At South Florida Wildlife Center, staff rehabilitate pelicans, other wildlife hurt and orphaned by human actions
I was at the South Florida Wildlife Center yesterday when workers there released six pelicans back into the wild. The birds, who can be found wintering in South Florida this time of year, had all been brought in last month with injuries that need never have happened: they had each been hurt by fish hooks discarded in the sea. Some of the pelicans had swallowed the hooks, others had the hooks embedded in their wings, and some even had them stuck deep in their mouths, making eating, drinking and even flying nearly impossible.
The amazing staff at the wildlife center, which is an affiliate of the Humane Society of the United States and one of the nation’s highest volume wildlife trauma hospitals, spent weeks treating and rehabilitating the injured animals. They performed surgery, treated gaping wounds, manually removed snared hooks and then cared for the birds at the wildlife center’s state-of-the-art treatment facility as they recuperated, before getting them ready to return to the wild, where they belong.
When our staff brought the carriers out yesterday to release them, the birds at first just poked their heads out to look around before tentatively flapping out of their carriers. It was inspiring to watch as their natural instincts kicked in, and seconds later they were off and flying high together around the beach before disappearing. Onlookers who had crowded the beach cheered and clapped. But no sooner had we released the pelicans, than we got word that there was another injured bird on the pier who needed our help. This one had a fishing hook sticking out of her abdomen.
Each year, our South Florida Wildlife Center treats around 150 birds for fishhook injuries. The birds we find or who are brought here are the lucky ones; many pelicans and sea birds injured by trash discarded in the ocean will die a painful death that could easily be avoided by the proper disposal of fishing equipment.
During my visit to the wildlife center, I also got to meet many other patients under the excellent care of the team here. I watched as they mended and healed animals, including a tortoise, squirrel and a possum. I even got to bottle-feed a baby raccoon and a baby squirrel who was yet to even open her eyes for the first time.

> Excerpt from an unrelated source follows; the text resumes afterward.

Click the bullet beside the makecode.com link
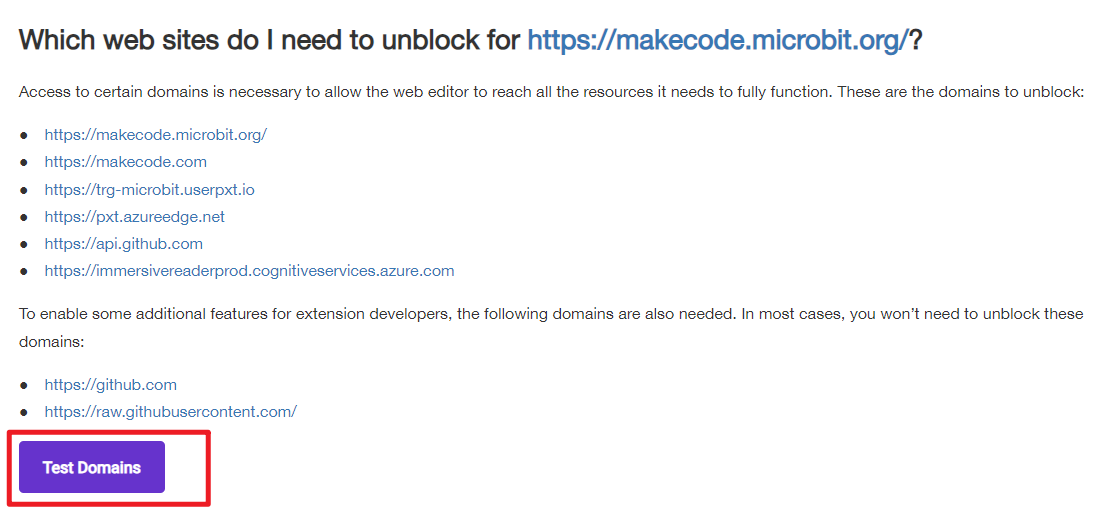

The need to help orphaned and injured animals like these in South Florida is critical. Wildlife here is being displaced by a growing population and encroaching development, causing large numbers of animal injuries and deaths. The staff at the center provides emergency rescue, veterinary treatment and rehabilitative care to more than 350 wild species, and helps more than 12,000 injured, orphaned and imperiled animals each year. They have been doing this for a long time now: the center was founded in 1969 and will soon celebrate its 50th anniversary.

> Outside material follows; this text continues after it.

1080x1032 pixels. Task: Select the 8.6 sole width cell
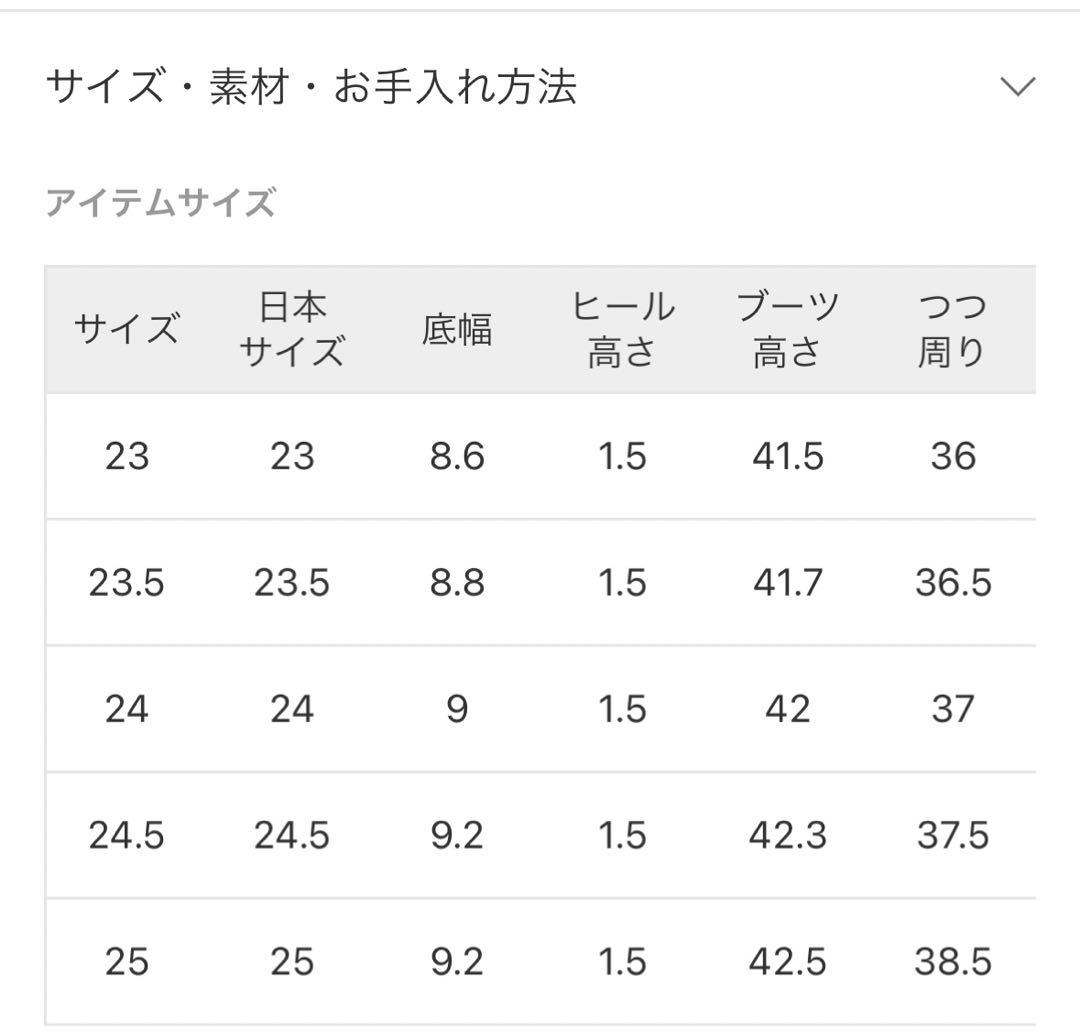pos(457,457)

But this is not all they do. With so many experts on the staff, the wildlife center also functions as a teaching facility in wildlife veterinary medicine and rehabilitation. And because 90 percent of the animals seen here, like the pelicans, get here because of negative interactions with people, staff at the center work to educate the community about wildlife and peacefully coexisting with wild neighbors.

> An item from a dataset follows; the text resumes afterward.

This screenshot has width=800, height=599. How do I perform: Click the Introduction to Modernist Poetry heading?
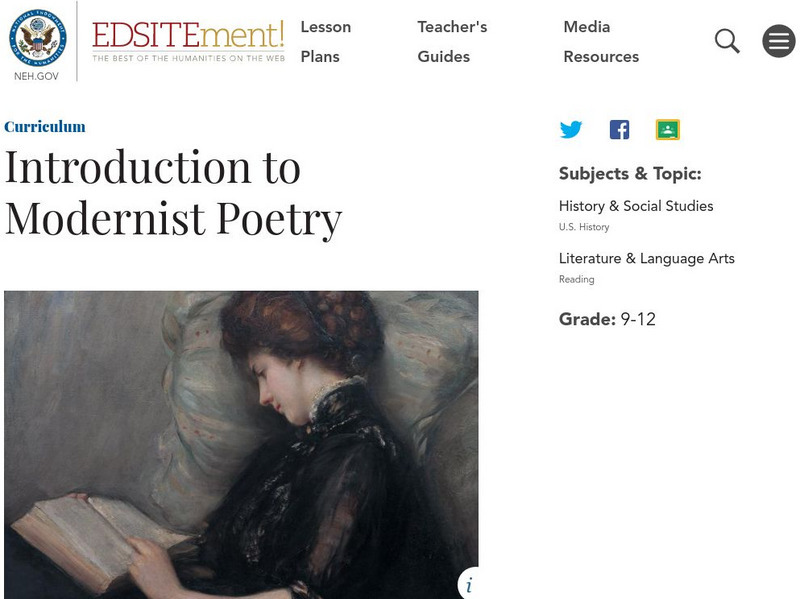tap(173, 193)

After releasing the pelicans, we returned to the wildlife center yesterday not with six empty carriers, as we had hoped, but five. It was a reminder that these problems are not likely to end any time soon. But as the experts at the South Florida Wildlife Center took her into their capable hands, it was heartening to know that we would be making all the difference in the world for this bird with the fish hook stuck in her belly, who would otherwise have had no hope.